United States historic place

Westfield Municipal Building is a historic building at 59 Court Street in Westfield, Massachusetts. It presently houses the Westfield city offices and the local district court. It was built in 1889 to house the state normal school (now Westfield State University), serving in that role until its acquisition by the city in 1959. The building was designed by the architectural firm of Hartwell and Richardson. The second partner was William C. Richardson, not H. H. Richardson, but the design of this building, only a few years after the latter's death, was strongly influenced by his distinctive style.

The building has an L shape, with a front facade of 140 ft. The main block is 65 ft deep, and the ell extending off the east side is 55 ft deep. It rests on a granite foundation, and is made of red brick with brownstone trim. There are two entrances on the front facade, each under classic Richardsonian arches, with additional entrances on the east side and the rear. In its first use as a training school, the first floor included a reception area, science classrooms, and training classrooms for elementary grades. The second floor housed a study hall and assembly hall capable of holding the whole student population (about 175), as well as the principal's office, science laboratories, other classrooms, and studio space for artistic disciplines. There was a gymnasium in the basement.

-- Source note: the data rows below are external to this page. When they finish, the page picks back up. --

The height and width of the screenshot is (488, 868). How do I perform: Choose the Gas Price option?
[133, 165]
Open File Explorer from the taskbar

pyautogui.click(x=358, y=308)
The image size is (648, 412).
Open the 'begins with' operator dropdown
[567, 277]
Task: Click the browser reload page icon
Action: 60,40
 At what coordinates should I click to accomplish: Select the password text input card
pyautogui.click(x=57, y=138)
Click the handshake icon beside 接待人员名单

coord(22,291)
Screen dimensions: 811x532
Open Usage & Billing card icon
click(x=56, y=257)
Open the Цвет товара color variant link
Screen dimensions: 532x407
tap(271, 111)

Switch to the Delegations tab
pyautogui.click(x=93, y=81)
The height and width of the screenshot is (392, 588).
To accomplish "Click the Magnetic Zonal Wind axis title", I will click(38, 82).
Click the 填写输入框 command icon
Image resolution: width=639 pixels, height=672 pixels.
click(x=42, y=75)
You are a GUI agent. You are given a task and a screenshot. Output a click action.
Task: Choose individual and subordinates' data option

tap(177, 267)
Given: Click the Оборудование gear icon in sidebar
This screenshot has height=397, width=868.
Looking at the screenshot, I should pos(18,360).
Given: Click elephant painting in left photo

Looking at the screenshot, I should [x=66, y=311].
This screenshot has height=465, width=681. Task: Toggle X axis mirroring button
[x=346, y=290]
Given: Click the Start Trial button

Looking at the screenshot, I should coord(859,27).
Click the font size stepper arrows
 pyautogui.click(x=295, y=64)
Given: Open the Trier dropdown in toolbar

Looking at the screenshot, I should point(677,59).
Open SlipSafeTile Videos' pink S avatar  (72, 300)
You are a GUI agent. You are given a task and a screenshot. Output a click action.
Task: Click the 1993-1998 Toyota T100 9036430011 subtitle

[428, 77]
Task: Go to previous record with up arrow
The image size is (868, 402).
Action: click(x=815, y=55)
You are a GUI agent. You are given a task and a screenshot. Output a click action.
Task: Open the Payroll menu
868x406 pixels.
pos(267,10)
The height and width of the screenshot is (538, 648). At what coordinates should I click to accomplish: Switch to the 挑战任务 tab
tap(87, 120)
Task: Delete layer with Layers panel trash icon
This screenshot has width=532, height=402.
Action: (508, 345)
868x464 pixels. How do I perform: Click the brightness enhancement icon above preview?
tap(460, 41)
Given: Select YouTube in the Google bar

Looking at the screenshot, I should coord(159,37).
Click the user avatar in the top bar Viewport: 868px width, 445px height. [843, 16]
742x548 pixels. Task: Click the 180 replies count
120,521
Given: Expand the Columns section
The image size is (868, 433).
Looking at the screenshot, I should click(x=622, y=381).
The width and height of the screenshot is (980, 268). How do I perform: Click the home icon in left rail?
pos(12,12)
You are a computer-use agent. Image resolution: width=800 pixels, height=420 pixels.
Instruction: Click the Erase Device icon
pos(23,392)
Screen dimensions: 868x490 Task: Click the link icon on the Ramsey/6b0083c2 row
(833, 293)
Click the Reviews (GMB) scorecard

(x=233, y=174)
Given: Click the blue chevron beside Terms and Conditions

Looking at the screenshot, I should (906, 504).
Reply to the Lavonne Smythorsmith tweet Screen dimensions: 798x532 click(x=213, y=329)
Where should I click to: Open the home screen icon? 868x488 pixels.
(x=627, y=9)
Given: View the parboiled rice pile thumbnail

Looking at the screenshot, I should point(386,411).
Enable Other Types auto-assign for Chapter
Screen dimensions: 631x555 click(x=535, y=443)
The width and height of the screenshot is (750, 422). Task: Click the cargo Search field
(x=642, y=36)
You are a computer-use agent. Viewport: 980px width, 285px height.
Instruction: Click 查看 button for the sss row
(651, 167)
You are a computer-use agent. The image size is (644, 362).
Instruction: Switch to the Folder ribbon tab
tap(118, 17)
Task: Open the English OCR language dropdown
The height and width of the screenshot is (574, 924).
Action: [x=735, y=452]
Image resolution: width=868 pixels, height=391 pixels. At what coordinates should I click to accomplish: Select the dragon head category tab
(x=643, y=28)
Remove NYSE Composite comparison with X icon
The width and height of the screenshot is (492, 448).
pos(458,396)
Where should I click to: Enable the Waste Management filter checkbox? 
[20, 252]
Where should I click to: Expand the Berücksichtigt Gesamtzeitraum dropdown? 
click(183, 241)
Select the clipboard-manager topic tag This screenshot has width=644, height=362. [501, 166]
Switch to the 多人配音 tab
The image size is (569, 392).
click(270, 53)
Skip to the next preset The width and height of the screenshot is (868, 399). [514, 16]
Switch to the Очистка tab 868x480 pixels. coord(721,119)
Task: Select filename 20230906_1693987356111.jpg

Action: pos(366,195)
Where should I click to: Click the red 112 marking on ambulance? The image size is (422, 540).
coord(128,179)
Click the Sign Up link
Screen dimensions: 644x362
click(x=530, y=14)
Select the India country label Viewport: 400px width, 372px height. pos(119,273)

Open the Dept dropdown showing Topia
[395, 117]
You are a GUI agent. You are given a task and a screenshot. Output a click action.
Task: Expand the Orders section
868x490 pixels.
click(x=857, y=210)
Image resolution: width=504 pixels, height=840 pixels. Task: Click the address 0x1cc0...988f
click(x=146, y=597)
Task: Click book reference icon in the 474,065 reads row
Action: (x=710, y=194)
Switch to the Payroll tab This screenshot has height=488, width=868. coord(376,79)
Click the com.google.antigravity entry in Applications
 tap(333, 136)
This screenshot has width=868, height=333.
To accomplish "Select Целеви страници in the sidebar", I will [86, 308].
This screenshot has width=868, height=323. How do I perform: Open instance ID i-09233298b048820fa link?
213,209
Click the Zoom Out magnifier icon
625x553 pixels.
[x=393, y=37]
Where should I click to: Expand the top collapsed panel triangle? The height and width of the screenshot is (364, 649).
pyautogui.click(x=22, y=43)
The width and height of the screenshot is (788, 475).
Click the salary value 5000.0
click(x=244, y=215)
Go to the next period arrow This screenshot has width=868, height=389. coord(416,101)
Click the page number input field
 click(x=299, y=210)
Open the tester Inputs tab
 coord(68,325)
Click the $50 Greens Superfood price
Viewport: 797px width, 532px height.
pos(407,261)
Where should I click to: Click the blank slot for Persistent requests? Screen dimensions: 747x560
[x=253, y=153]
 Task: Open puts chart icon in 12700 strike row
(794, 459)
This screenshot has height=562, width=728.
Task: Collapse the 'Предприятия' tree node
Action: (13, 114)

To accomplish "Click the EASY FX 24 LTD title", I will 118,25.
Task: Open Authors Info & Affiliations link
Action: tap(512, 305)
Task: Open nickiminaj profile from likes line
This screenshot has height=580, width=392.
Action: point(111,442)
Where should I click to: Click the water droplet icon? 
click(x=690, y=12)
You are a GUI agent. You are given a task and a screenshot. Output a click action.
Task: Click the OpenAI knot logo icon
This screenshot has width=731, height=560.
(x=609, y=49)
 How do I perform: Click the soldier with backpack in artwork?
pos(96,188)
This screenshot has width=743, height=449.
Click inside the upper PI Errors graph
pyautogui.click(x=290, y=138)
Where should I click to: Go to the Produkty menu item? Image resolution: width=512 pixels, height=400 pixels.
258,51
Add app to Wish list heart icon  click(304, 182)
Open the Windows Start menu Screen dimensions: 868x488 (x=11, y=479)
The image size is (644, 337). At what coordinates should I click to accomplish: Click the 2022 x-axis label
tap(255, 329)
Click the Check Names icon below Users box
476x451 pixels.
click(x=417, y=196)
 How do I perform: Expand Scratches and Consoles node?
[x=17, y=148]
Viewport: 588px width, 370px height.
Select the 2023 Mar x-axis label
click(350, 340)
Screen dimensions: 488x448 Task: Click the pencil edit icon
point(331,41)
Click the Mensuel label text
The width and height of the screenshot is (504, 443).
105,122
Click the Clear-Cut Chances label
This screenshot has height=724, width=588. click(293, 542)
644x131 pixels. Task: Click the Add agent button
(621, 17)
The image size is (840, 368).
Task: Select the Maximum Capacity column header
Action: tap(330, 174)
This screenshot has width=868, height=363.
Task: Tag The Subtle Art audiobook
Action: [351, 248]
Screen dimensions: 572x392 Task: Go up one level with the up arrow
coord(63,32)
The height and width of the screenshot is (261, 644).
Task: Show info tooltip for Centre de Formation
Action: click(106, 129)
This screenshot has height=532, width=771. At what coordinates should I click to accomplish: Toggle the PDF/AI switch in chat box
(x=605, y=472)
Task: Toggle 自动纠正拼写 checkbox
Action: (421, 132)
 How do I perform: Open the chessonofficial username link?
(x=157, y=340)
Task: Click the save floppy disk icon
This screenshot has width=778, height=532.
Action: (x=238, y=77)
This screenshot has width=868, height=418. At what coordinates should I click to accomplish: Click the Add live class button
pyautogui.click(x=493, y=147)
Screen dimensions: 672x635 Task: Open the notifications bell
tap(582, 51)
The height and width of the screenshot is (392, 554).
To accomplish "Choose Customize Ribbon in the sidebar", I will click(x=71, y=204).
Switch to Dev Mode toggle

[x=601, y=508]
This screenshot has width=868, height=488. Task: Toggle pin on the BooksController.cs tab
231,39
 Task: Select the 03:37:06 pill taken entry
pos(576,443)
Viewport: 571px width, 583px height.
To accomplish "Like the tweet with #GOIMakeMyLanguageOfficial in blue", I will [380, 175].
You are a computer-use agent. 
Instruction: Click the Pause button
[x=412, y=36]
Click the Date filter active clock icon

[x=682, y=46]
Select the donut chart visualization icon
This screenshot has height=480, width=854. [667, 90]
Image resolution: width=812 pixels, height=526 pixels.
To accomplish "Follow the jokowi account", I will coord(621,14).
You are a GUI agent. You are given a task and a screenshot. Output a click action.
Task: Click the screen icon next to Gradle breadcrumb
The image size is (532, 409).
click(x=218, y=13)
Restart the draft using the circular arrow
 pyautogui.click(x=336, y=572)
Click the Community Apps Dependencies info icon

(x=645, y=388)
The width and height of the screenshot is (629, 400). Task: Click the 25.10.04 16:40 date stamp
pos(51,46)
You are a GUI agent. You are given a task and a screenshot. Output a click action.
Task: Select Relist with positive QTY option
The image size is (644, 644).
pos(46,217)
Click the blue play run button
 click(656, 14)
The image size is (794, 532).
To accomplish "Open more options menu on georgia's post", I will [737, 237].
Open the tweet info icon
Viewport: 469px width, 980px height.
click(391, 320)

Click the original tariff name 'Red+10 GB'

The exterior of the building received only modest modifications when the city took over the building in 1959, although it was extensively remodeled inside. Two brick additions were added, one on the east side as vault space, and the other on the north side for storage. The entrance formerly used by the school now serves as the district court entrance, providing access to the clerk's office, a courtroom, and probation offices. The remainder of the building has been converted for the use of a number of city departments.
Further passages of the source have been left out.